- Born: September 1968 (age 57) Ireland
- Education: Harvard Business School (AMP) University of Limerick (MBA) University of Glamorgan (BA)
- Title: Executive Vice President and Chief Commercial Officer
- Term: June 2022 - present
- Board member of: Aerospace Industries Association (AIA) Smithsonian National Air & Space Museum

= John S. Slattery =

Aviation business executive

John Stephen Slattery is an aviation business executive. Currently he is executive vice president and chief commercial officer of GE Aviation. He previously served as the company's president and CEO of GE Aviation from 2020 through 2022. Prior to GE, Slattery worked at Embraer's Commercial Aviation Division and served as the division's president and CEO from 2011 to 2020.
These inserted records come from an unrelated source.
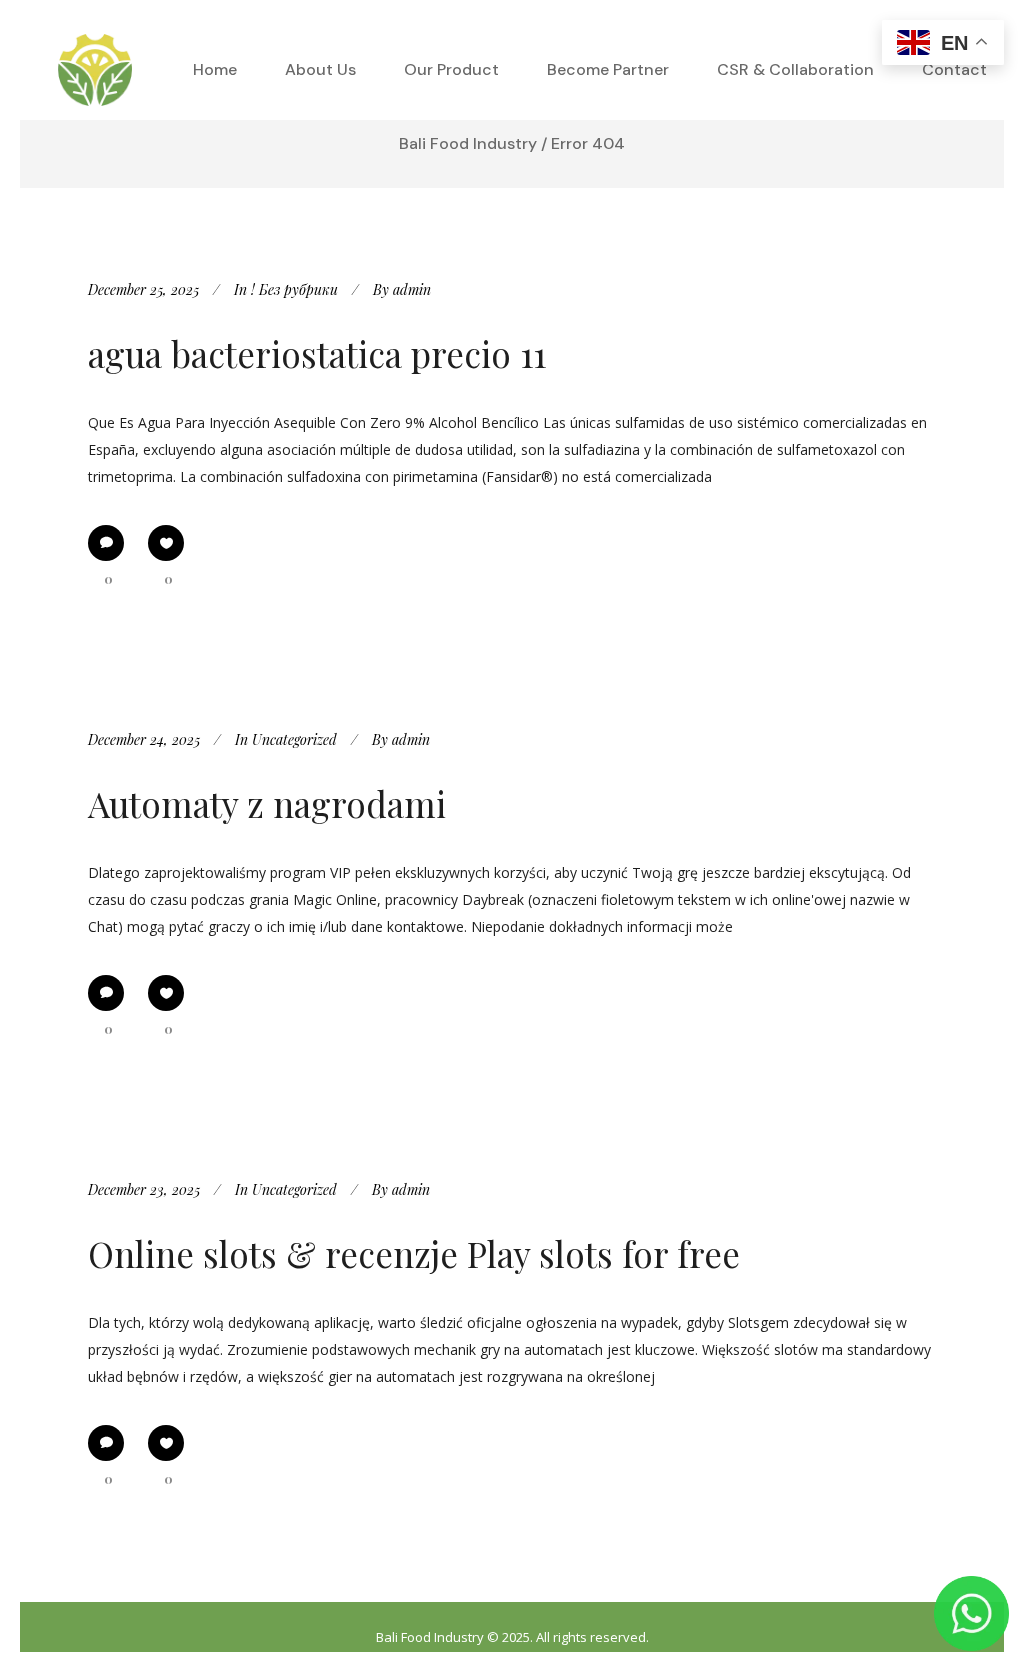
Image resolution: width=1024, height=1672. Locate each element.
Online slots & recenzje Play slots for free (414, 1253)
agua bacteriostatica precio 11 (317, 353)
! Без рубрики (294, 289)
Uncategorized (294, 739)
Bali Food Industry (468, 143)
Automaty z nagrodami (267, 803)
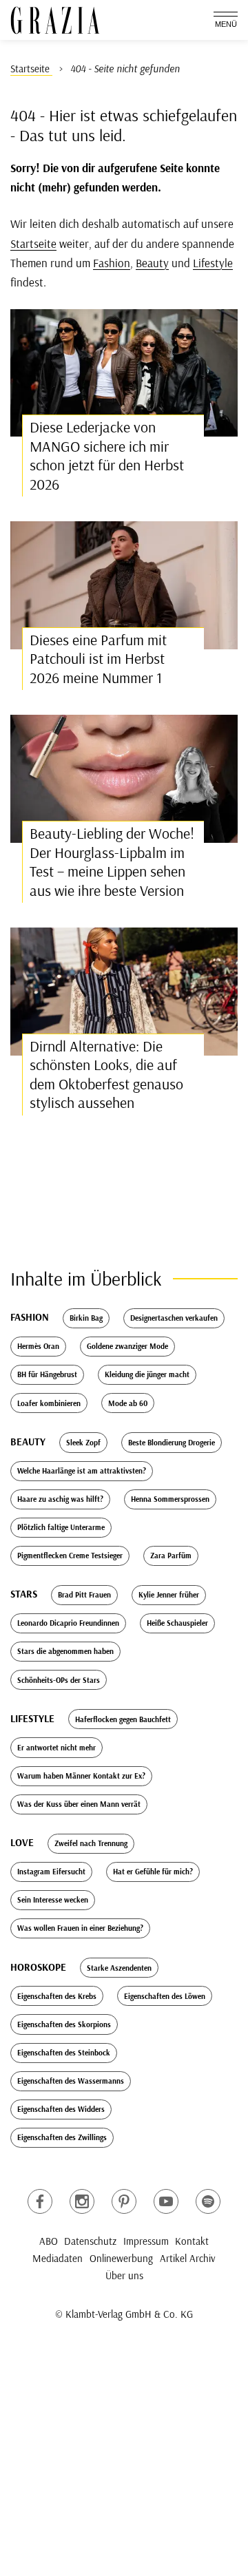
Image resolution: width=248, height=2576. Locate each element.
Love (22, 1842)
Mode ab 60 (127, 1403)
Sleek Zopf (83, 1442)
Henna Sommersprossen (170, 1499)
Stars (23, 1593)
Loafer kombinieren (49, 1403)
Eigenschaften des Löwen (164, 1996)
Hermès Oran (38, 1346)
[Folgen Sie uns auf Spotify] (208, 2201)
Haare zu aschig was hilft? (60, 1499)
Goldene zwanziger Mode (127, 1346)
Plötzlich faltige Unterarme (61, 1527)
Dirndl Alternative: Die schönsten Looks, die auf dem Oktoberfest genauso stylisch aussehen (106, 1074)
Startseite (33, 243)
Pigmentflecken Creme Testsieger (70, 1555)
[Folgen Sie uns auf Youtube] (166, 2201)
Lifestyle (213, 262)
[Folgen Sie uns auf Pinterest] (124, 2201)
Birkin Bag (86, 1318)
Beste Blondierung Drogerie (171, 1442)
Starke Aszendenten (119, 1968)
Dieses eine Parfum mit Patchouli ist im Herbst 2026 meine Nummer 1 (98, 658)
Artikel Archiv (188, 2258)
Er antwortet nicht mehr (56, 1747)
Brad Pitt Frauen (84, 1595)
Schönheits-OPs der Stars (58, 1680)
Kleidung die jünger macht (147, 1374)
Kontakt (192, 2241)
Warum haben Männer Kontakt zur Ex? (81, 1776)
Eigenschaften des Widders (61, 2109)
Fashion (111, 262)
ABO (48, 2241)
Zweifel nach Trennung (90, 1843)
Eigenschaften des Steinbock (63, 2052)
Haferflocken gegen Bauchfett (123, 1719)
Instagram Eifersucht (51, 1871)
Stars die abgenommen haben (65, 1651)
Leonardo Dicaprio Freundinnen (68, 1623)
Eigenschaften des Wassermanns (70, 2081)
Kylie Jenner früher (168, 1595)
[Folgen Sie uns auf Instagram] (82, 2201)
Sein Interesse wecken (52, 1900)
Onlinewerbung (121, 2258)
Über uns (124, 2275)
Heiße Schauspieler (177, 1623)
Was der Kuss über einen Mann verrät (79, 1804)
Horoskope (38, 1966)
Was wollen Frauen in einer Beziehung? (80, 1928)
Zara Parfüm (171, 1555)
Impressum (146, 2241)
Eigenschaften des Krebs (56, 1996)
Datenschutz (90, 2241)
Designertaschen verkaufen (174, 1318)
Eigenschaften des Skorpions (64, 2024)
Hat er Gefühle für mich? (153, 1871)
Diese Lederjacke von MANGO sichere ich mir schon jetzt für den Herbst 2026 (107, 455)
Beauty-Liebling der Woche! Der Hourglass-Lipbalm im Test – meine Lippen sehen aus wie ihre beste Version (112, 862)
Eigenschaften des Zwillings (62, 2137)
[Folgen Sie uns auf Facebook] (40, 2201)
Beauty (152, 262)
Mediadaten (57, 2258)
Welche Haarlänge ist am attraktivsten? (81, 1471)
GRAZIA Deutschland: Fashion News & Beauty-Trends (55, 20)
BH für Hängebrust (47, 1374)
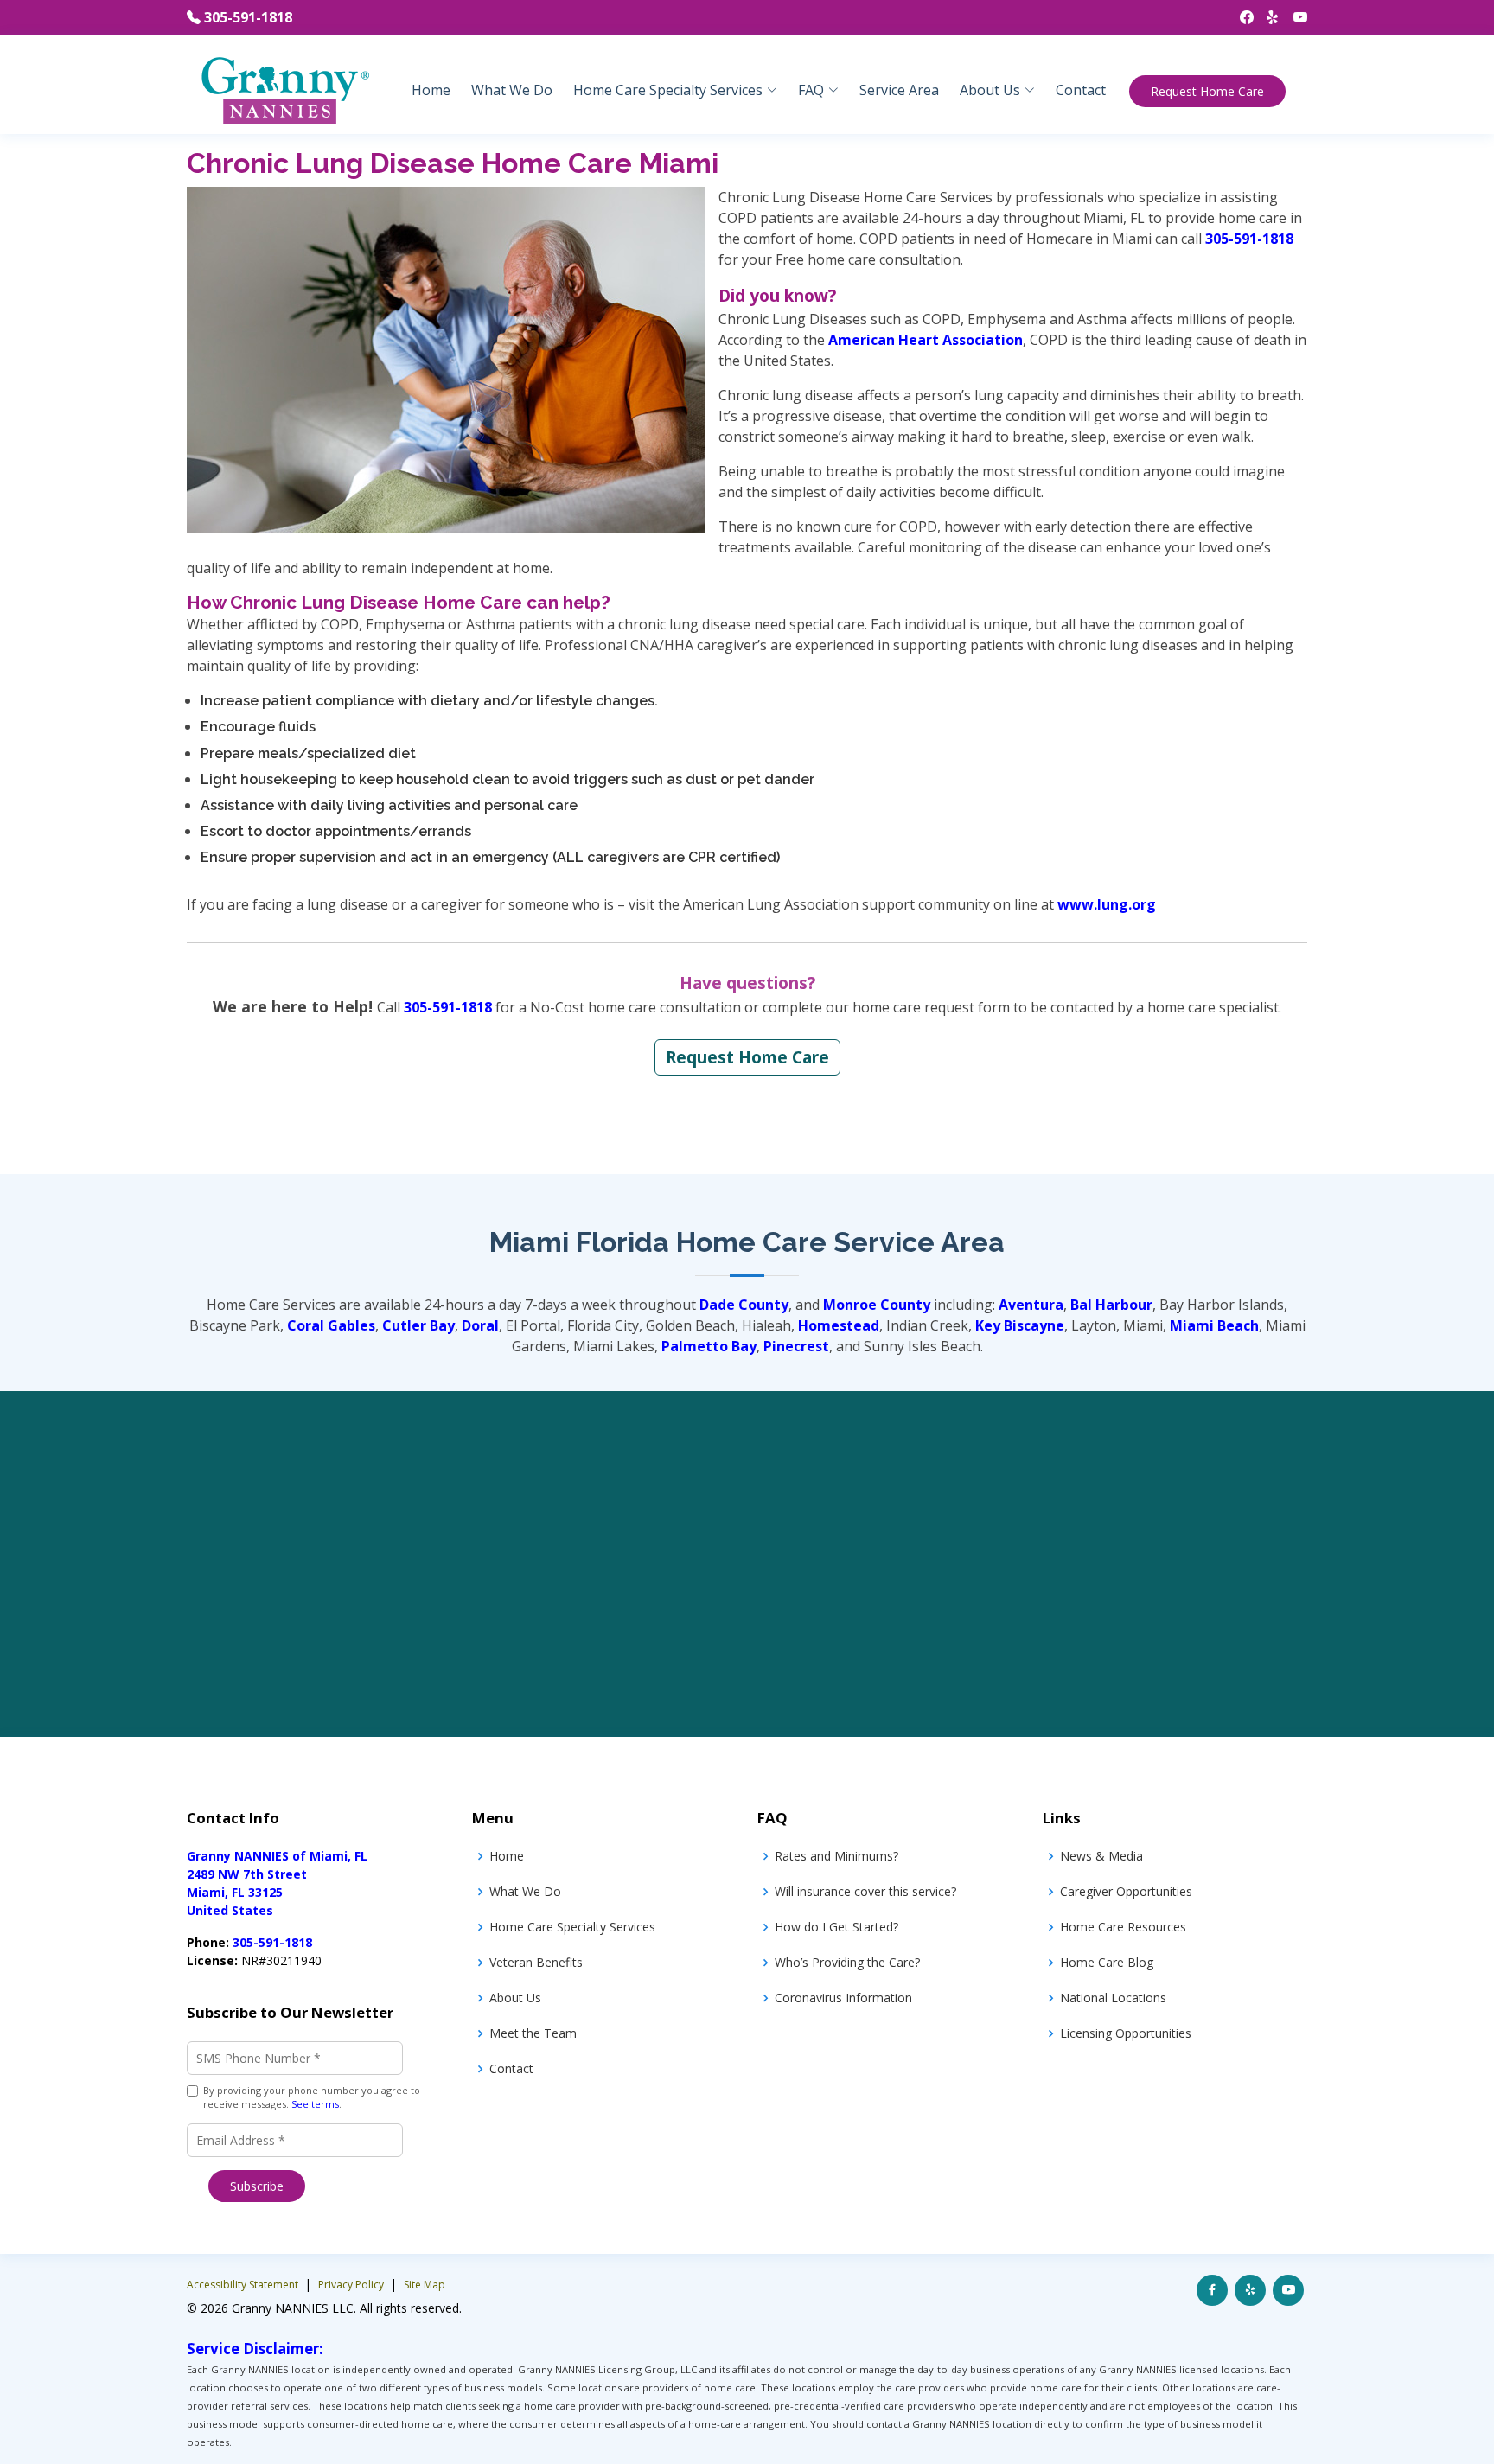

== Early life and education ==
Slattery was born and raised in Ireland, near Shannon Airport where his passion for aviation started. He earned an Advanced Management program (AMP) certificate of completion from Harvard Business School, a BA from University of Glamorgan and an MBA from University of Limerick. In 2021, he was awarded with an honorary Doctorate in Economic Science.

== Career ==
Slattery started his aviation career as a consultant in the Treasury & Fleet Planning departments of Brazilian flag carrier VARIG. He spent the following fifteen years in various executive roles at commercial aerospace advisory, aircraft leasing, and aerospace banking organizations. In 2011, Slattery pivoted from the world of aviation finance to manufacturing when he joined the leadership team at Embraer S.A. focusing his attention on customer finance, risk, and asset management.

Slattery served as president and CEO of Embraer Commercial Aviation leading Embraer's largest business with more than half of the group's revenue and cash flow. During his tenure the E-jet increased the number of installations. In 2018, he was responsible for the business plan of the triple-certification of the E190-E2 within schedule and budget.

In 2020, GE Aviation announced that Slattery has been named president and CEO being responsible for commercial and military jet engines and services as well as avionics, digital solutions, and electrical power systems for aircraft.

Since June 2022, Slattery serves as executive vice president and chief commercial officer of GE Aviation.

Slattery is also a Fellow at the Royal Aeronautical Society, president emeritus of The Wings Club Foundation and director emeritus of ORBIS International.

Furthermore, he sits on the boards of governors of the Aerospace Industries Association (AIA) and the Smithsonian National Air & Space Museum.